**BRIEF**
In the entries that follow, the first line to write out is the one containing "Open the notification bell with badge 31", and the last is the one containing "Open the Migrations sidebar icon". Reproduce that stretch exactly, with nothing before or after it.

-- THE INPUT follows --

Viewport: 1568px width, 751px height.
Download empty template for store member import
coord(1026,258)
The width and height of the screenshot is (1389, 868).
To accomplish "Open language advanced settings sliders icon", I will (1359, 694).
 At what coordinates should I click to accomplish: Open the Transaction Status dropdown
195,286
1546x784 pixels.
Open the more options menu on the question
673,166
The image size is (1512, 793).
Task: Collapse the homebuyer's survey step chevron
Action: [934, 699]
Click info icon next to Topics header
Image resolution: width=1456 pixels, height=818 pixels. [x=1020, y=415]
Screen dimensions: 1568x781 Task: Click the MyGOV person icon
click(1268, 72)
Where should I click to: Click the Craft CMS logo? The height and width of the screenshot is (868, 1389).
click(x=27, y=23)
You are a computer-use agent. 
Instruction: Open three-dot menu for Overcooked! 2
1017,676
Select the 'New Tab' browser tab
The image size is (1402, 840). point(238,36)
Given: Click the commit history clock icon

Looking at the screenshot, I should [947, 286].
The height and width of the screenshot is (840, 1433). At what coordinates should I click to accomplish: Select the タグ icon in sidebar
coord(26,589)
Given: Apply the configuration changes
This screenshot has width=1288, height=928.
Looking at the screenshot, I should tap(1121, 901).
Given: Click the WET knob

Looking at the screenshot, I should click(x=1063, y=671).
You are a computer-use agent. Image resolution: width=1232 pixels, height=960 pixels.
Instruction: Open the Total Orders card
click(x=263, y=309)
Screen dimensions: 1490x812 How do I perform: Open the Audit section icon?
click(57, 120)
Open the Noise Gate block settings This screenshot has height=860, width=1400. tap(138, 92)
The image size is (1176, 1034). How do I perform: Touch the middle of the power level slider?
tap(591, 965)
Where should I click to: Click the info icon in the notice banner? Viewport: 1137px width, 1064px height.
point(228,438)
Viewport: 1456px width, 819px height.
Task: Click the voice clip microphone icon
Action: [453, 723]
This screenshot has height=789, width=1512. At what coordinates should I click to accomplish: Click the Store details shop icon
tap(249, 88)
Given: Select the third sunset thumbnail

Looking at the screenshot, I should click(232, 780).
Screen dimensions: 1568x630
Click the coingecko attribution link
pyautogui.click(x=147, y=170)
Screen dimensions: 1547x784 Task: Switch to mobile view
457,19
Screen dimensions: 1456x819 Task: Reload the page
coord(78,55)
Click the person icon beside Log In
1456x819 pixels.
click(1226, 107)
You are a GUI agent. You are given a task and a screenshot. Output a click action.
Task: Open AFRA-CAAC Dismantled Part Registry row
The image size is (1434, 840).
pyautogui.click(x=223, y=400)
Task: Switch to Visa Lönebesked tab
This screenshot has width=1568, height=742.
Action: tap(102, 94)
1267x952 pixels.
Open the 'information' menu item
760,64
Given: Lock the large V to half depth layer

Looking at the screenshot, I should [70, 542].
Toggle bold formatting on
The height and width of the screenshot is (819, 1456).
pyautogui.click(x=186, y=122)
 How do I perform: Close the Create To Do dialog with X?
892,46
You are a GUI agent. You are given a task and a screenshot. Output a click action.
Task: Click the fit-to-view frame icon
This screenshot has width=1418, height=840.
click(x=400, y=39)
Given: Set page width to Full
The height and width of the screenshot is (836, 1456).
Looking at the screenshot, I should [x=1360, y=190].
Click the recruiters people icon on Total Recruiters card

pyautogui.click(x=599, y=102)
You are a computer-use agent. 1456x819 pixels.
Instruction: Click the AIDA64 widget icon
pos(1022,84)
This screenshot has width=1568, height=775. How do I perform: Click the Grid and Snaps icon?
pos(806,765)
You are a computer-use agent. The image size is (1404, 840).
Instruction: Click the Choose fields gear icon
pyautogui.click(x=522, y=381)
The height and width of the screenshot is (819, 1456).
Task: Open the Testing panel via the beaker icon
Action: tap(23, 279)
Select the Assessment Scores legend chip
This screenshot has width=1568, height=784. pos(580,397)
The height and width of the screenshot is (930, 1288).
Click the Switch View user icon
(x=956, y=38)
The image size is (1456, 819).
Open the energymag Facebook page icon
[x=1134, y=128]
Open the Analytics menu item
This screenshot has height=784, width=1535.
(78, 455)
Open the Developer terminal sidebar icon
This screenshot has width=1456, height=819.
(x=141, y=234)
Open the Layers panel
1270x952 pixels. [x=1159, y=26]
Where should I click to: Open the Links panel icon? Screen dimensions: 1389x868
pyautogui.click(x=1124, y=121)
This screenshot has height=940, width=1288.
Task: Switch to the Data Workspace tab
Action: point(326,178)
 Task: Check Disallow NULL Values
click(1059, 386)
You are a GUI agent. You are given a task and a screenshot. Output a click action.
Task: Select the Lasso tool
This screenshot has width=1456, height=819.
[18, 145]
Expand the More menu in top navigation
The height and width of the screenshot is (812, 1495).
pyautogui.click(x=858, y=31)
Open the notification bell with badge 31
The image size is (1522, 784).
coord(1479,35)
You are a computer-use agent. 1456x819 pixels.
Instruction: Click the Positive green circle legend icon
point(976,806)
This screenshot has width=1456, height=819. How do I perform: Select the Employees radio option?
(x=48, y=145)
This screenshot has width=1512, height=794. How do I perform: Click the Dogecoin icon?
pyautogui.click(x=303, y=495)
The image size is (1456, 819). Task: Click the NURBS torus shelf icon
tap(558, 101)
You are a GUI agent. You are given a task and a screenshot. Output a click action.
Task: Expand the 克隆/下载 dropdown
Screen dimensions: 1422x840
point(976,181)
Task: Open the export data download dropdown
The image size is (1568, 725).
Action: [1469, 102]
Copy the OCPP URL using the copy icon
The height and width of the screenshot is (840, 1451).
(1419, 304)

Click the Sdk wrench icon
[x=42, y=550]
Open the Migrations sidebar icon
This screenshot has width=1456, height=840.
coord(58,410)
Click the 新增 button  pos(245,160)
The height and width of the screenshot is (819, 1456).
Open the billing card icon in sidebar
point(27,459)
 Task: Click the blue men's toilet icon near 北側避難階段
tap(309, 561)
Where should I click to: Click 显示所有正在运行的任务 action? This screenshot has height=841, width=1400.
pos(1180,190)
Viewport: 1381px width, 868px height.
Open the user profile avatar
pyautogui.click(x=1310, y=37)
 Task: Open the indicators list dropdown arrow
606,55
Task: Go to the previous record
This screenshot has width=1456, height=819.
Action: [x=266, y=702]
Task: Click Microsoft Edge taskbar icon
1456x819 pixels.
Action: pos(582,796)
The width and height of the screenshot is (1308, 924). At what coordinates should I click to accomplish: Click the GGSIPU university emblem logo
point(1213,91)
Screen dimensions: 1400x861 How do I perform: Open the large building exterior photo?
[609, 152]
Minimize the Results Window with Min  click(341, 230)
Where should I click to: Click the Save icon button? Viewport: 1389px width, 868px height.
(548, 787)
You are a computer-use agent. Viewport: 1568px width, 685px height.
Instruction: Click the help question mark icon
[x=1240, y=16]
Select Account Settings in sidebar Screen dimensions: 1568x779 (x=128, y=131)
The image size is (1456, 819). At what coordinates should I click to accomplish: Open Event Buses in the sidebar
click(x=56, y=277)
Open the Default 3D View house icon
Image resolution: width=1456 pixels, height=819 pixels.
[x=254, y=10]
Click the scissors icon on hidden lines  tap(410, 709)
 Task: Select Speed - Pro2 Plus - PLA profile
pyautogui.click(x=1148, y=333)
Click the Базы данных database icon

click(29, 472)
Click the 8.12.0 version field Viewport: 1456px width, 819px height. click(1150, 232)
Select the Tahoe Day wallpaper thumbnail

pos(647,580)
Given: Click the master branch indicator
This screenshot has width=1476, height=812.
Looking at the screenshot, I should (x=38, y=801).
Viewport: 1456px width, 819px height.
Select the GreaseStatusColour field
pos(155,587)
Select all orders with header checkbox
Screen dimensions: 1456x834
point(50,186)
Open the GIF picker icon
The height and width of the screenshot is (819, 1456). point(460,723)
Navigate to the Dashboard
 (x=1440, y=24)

-- THE INPUT concluded --

**ANSWER TO THIS PROBLEM**
Open the notification bell with badge 31
The image size is (1522, 784).
coord(1479,35)
You are a computer-use agent. 1456x819 pixels.
Instruction: Click the Positive green circle legend icon
point(976,806)
This screenshot has width=1456, height=819. How do I perform: Select the Employees radio option?
(x=48, y=145)
This screenshot has width=1512, height=794. How do I perform: Click the Dogecoin icon?
pyautogui.click(x=303, y=495)
The image size is (1456, 819). Task: Click the NURBS torus shelf icon
tap(558, 101)
You are a GUI agent. You are given a task and a screenshot. Output a click action.
Task: Expand the 克隆/下载 dropdown
Screen dimensions: 1422x840
point(976,181)
Task: Open the export data download dropdown
The image size is (1568, 725).
Action: [1469, 102]
Copy the OCPP URL using the copy icon
The height and width of the screenshot is (840, 1451).
(1419, 304)

Click the Sdk wrench icon
[x=42, y=550]
Open the Migrations sidebar icon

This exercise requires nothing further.